O amigo, sem saber a razão de tanta gratidão respondeu:
- Obrigado lhe digo eu, você me quebrou o maior galho, cara. A dor na boca do estômago foi tão grande que eu ia era cair ali durinho desmaiado, o andor ia se desequilibrar e o santo ia se espatifar no chão. Se não fosse você...
- Não, não, não meu amigo. Se não fosse você, dizia o Zé, eu não teria acabado de realizar um dos meus maiores desejos, um dos meus maiores sonhos, Cirineu! Nem tenho palavras para lhe agradecer. Agora só falta um. E lhe contou, pedindo que guardasse como segredo de amigos, quais eram os seus dois grandes sonhos, na vida.
O amigo, muito surpreso lhe disse:
- Poxa, fico feliz por isso, mas quanto ao seu outro sonho, ah, esse não. Conta comigo não. Qual é, Zé! Você não tinha aí um sonhosinho mais levesinho pra sonhar não? Isso aí é um pesadelo, cara, me desculpe...
- Bom, bem, te contei em confiança Ciri, por favor...
- Não amigo, segredo de sacristão é quase segredo de confissão; a coisa morre aqui. E amigo, como você sabe, é para todas essas coisas; é ou não é?
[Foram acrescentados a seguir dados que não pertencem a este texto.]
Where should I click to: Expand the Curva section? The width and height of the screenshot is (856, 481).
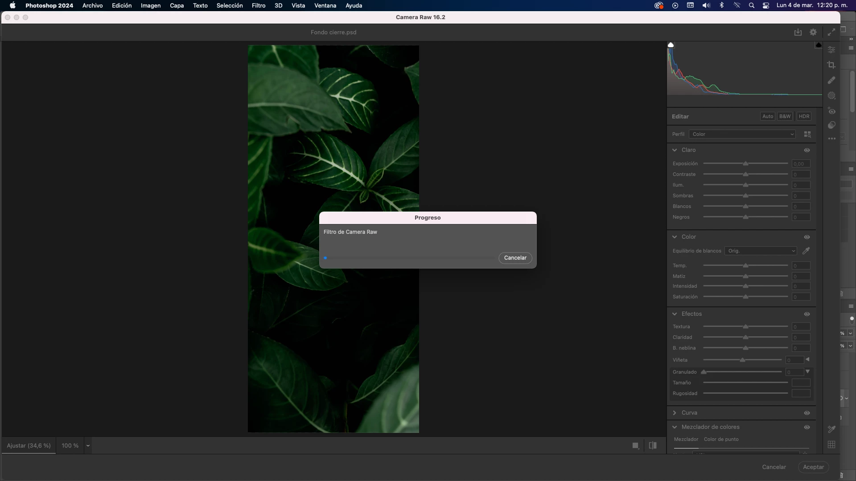point(675,413)
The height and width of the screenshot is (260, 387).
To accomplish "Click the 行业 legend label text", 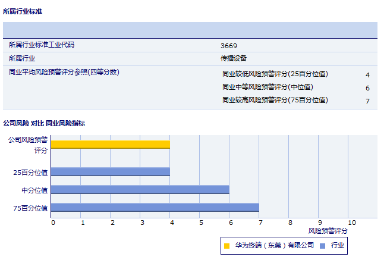I will (x=338, y=245).
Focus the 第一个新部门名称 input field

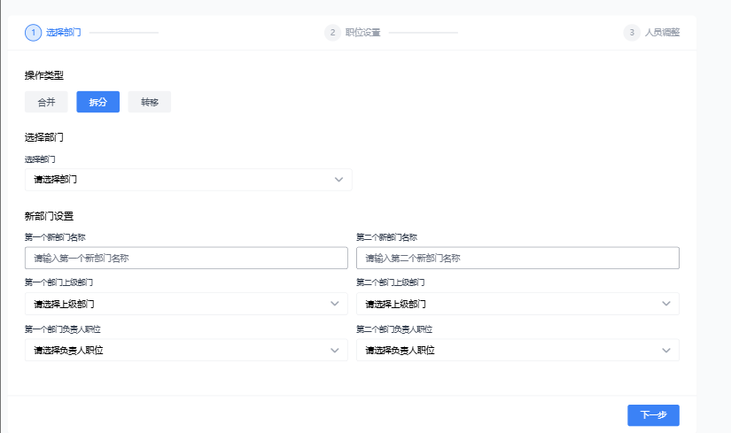click(186, 258)
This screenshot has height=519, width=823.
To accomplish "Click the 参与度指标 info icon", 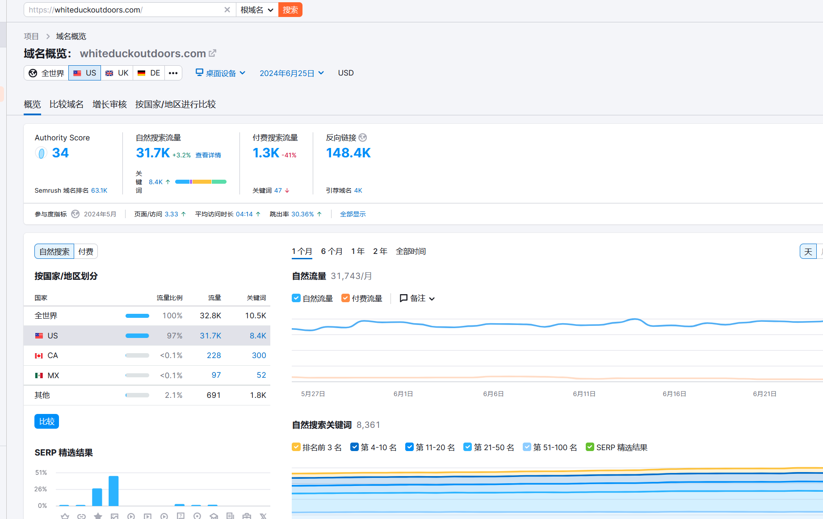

Passaram-se muitos anos, até que um dia o antigo sacristão, já idoso, homem alto e de físico bastante avantajado, sem mais nem menos adoeceu, e de um dia para o outro bateu as botas. Foi dessas mortes assim quase repentinas em que todo mundo fica atordoado. Desolado o Zeca Mundongo correu à casa do amigo que acabava de perder, e muito abatido abraçava a viúva e os filhos, prontificando-se a ajudar no que lhe fosse possível, mas cadê coragem para pedir o que tanto desejava pedir? Seria uma oportunidade única, mas não ficaria bem, com certeza a mulher do amigo iria acha-lo importuno, inconveniente.
Já no cemitério, o Zeca muito aflito via toda a família do falecido rodeando o ataúde, e quando já se aproximava aquela triste hora H, em que o de cujos vai ter que se mandar mesmo, de repente viu a viúva se levantar e debulhada em lágrimas, falar em alto e bom som:
- É o seguinte: o meu marido, já quase sem poder mais falar, me pediu que lhe trouxesse o seu caderninho de capa preta e um lápis, e também quase sem poder, escreveu alguma coisa nele e me devolveu o caderno, que eu nem tive mais condição de ler, porque logo depois que escreveu, ele morreu. Só agora é que eu pegando um lenço na bolsa (e caía em pranto), encontrei o caderninho, esse aqui, aonde está escrito assim:
E abrindo o dito caderninho de notas leu:
- "Rosilda, o meu último desejo é este: que o meu amigo José Kirino Mundongo, o Zeca, segure a alça da frente do lado direito do meu caixão, até eu chegar na minha última morada. Faça isso como sem falta. Cirineu".
Quase não se agüentou de pé. Respirou fundo, suou frio, a boca secou, o coração disparou, ficou mais esverdeado que o próprio defunto e pediu um copo d´agua. Bebeu a água e encaminhou-se emocionado em direção ao caixão, para realizar o último pedido do amigo e também o último dos seus sonhos.
Alguém lhe perguntou:
- Zeca, você vai agüentar? O homem é pesado!
Nem deu resposta. Coração aos pulos, fez a última vontade do falecido, levando-o até lá no fundo do cemitério, no alto do morro.
- "Dessa vez foi. Agora sim, bem que eu sempre disse: não morrerei sem antes realizar os meus sonhos; obrigado, meu grande amigo Ciri, pela segunda vez" ? falou para os seus botões.
- O que? Você disse alguma coisa, Zeca?
- Hãaa.., eu? Se... se eu falei alguma coisa?
- Ó homem, estás tão pálido... Tu viu alguma alma do outro mundo por aqui nessas catacumbas?
- Tô só cansado, disse o Zeca.
Pois é, dia seguinte, o médico ao constatar o óbito falou:
- O Zeca sabia que seu coração não agüentaria que pegasse qualquer peso; nem de dois quilos.